This one should be easy, however for some reason I can't find an easy way to solve it. So if f is a $C^1$ function over $\mathbb{R}$ that is decreasing and positive (so converging to some value, let say 0 since it does not really matter). Can we know for sure that $f'$ will be converging to 0? I know this is not true if f is not decreasing or increasing.
Thank for any hint
All the best T.
It is not true, here is counterexample. The idea is that a function can have a derivative of any size for a short enough interval that the net contribution to the value is small. Drawing a little picture would help.

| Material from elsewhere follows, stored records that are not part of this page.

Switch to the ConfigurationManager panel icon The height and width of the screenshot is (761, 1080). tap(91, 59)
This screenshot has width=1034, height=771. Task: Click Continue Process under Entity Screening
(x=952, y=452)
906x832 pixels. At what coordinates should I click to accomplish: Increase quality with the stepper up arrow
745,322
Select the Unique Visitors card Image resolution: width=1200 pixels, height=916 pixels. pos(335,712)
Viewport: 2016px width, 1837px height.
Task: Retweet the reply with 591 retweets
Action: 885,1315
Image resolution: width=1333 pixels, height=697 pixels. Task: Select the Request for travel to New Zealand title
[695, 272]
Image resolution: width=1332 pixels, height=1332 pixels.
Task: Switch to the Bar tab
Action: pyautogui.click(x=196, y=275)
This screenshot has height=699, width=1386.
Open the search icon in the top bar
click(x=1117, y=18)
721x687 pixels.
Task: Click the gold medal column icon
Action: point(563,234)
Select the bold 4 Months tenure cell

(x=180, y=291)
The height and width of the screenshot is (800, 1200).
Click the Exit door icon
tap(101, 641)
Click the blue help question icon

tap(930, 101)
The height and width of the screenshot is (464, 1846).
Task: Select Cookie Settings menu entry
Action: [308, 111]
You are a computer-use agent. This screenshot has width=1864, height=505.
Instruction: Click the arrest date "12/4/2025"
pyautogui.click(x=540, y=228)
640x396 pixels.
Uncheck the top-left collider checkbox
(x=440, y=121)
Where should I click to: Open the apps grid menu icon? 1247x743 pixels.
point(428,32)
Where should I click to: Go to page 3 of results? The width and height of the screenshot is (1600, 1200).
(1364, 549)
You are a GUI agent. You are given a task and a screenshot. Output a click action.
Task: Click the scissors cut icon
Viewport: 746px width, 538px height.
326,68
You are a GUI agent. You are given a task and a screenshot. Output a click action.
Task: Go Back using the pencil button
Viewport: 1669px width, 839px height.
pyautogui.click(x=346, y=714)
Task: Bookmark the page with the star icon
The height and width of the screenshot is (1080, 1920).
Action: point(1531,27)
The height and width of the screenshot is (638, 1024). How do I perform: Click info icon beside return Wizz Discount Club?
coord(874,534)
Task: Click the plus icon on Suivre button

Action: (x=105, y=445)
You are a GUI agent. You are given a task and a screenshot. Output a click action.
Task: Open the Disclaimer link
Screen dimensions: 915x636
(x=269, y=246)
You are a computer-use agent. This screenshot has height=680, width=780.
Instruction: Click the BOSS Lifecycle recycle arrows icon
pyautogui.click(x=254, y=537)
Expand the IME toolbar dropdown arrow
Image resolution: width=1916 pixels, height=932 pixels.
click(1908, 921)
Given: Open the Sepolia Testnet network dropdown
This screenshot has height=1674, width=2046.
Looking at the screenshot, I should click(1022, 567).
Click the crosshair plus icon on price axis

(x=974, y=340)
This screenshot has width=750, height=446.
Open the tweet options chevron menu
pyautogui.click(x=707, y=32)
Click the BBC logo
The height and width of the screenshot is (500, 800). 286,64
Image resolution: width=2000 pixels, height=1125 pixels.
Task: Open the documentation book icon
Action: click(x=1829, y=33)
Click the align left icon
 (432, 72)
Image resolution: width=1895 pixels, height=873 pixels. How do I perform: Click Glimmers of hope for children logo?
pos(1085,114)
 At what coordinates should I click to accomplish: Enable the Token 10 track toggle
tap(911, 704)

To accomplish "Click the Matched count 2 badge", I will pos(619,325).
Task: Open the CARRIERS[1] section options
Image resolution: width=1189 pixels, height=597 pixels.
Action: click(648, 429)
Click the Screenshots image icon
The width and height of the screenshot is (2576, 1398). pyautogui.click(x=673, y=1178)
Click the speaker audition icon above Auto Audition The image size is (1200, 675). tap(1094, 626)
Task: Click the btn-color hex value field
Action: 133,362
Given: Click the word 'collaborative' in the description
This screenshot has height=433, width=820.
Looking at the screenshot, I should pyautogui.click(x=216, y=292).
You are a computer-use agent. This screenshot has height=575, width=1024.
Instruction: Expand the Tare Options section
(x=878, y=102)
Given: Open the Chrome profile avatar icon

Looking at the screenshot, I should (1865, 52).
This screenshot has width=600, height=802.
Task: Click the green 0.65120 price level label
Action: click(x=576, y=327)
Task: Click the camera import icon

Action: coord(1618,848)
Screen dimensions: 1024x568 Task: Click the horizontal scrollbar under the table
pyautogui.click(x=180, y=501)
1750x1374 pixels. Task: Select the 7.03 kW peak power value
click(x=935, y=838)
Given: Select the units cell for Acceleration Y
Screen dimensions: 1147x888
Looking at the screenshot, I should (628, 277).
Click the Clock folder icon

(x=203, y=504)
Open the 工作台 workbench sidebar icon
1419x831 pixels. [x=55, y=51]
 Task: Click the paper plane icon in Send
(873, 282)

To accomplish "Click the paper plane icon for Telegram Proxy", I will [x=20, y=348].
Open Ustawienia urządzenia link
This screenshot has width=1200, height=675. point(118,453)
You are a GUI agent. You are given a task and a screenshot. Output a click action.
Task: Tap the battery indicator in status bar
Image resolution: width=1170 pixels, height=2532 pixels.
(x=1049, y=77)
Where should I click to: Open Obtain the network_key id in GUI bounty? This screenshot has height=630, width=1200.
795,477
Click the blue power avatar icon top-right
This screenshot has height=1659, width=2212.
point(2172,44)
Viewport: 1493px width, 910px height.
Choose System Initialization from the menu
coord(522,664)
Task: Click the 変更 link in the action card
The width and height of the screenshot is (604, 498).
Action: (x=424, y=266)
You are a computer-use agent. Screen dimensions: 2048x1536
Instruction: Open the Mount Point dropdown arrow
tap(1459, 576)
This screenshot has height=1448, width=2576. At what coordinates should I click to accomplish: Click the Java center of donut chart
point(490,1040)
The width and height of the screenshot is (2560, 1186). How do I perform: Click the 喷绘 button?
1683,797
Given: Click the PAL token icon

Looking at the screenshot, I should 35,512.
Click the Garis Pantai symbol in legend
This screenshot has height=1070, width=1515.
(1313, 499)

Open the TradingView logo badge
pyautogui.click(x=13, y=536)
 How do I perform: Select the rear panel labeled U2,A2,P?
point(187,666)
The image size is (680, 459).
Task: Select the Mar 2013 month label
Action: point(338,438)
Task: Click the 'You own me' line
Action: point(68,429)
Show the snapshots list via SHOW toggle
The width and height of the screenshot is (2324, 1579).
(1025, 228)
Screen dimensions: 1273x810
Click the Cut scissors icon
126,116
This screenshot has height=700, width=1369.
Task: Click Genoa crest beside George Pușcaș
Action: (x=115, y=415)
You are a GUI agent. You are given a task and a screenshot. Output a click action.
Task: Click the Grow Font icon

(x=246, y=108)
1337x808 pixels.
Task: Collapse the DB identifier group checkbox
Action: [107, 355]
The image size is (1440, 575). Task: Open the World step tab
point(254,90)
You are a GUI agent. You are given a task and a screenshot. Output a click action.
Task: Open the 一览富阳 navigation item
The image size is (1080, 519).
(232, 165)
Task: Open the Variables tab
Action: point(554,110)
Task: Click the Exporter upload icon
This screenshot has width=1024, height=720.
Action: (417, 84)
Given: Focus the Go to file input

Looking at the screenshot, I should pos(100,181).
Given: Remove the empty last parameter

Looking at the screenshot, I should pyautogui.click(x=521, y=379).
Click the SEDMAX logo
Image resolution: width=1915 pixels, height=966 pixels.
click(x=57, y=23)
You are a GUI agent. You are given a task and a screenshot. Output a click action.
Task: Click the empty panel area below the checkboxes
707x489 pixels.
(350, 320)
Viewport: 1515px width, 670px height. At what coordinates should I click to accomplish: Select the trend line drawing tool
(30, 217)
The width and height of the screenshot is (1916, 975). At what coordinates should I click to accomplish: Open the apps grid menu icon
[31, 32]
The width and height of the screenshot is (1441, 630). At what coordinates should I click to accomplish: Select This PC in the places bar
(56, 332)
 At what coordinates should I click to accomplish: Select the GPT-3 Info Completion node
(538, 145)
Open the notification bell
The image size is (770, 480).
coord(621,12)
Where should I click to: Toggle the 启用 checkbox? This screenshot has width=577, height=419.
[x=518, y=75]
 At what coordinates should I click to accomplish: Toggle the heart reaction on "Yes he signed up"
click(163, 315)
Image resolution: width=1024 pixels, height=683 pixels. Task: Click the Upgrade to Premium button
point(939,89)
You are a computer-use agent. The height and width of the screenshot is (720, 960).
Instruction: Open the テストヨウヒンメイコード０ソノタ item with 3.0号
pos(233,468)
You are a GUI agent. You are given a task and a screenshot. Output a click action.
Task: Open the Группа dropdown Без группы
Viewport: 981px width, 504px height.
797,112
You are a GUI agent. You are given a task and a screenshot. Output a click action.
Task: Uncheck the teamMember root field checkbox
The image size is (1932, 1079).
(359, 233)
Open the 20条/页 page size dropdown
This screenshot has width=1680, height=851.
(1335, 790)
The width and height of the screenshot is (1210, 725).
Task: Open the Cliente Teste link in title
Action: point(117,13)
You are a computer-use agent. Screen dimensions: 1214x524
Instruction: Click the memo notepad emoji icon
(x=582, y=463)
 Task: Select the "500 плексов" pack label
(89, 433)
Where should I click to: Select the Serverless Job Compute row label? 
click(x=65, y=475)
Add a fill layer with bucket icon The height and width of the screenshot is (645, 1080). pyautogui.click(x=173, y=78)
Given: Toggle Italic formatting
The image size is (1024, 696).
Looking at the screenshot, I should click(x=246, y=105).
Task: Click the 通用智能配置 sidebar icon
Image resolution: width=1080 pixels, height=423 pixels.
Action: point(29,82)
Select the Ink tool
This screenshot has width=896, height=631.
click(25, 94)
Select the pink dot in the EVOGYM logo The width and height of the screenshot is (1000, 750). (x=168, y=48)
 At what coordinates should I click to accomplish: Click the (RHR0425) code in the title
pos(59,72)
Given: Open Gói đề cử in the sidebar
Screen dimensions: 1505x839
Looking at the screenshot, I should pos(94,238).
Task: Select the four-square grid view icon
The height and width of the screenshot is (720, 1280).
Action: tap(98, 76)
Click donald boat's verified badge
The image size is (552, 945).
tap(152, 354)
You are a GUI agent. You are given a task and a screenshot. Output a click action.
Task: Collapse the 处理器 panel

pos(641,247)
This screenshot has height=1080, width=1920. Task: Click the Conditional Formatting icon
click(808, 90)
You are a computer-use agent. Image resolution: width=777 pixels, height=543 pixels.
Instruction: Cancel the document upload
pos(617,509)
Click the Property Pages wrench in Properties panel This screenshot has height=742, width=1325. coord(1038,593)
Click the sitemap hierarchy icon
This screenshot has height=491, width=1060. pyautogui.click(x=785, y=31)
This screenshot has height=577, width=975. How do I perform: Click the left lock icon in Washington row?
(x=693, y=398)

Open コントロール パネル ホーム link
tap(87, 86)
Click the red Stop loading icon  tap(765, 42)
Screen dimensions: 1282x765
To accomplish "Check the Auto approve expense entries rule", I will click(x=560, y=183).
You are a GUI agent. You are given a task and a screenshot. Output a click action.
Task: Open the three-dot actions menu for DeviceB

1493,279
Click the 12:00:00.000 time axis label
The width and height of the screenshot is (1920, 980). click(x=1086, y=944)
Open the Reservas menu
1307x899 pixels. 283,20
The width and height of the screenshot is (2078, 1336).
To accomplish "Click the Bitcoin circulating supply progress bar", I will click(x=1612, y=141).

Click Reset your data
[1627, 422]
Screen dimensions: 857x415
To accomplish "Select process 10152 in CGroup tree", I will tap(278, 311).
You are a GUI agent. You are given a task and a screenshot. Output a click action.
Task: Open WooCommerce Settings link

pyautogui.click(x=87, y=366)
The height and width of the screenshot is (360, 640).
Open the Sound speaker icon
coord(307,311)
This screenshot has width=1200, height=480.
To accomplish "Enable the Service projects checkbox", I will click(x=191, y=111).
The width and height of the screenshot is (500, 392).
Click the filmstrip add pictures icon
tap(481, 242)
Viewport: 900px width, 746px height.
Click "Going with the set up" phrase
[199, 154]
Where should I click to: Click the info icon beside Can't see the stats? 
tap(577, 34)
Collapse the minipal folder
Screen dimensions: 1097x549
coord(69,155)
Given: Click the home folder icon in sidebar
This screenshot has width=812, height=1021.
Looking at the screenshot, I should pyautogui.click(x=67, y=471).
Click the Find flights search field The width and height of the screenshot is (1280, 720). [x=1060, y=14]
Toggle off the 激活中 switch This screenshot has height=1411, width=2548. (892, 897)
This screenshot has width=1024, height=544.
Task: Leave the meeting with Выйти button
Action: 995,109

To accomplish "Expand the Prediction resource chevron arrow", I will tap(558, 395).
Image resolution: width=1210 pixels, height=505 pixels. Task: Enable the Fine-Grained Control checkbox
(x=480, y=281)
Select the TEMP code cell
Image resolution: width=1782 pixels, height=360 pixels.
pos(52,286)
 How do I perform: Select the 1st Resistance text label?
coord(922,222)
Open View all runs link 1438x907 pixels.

Let $f_n(x) = {2 \over \pi}\arctan (n^3x)$ and note that $|f_n(x)| \le 1$ for all $x $,$f_n$ is increasing, and $f'_n(0) = {2 \over \pi} n^3$.
Define $\phi(x) = \sum_{n=1}^\infty {1 \over n^2} f_n(x-n)$. Then $\phi$ is smooth, increasing, $\phi(0) = 0$ and $\bar{\phi}=\lim_{x \to \infty} \phi(x) = \sum_{n=1}^\infty {1 \over n^2}$. Furthermore, $\phi'(n) > {2 \over \pi} n$.
Now let $f(x) = \bar{\phi}-\phi(x)$ to get the desired function.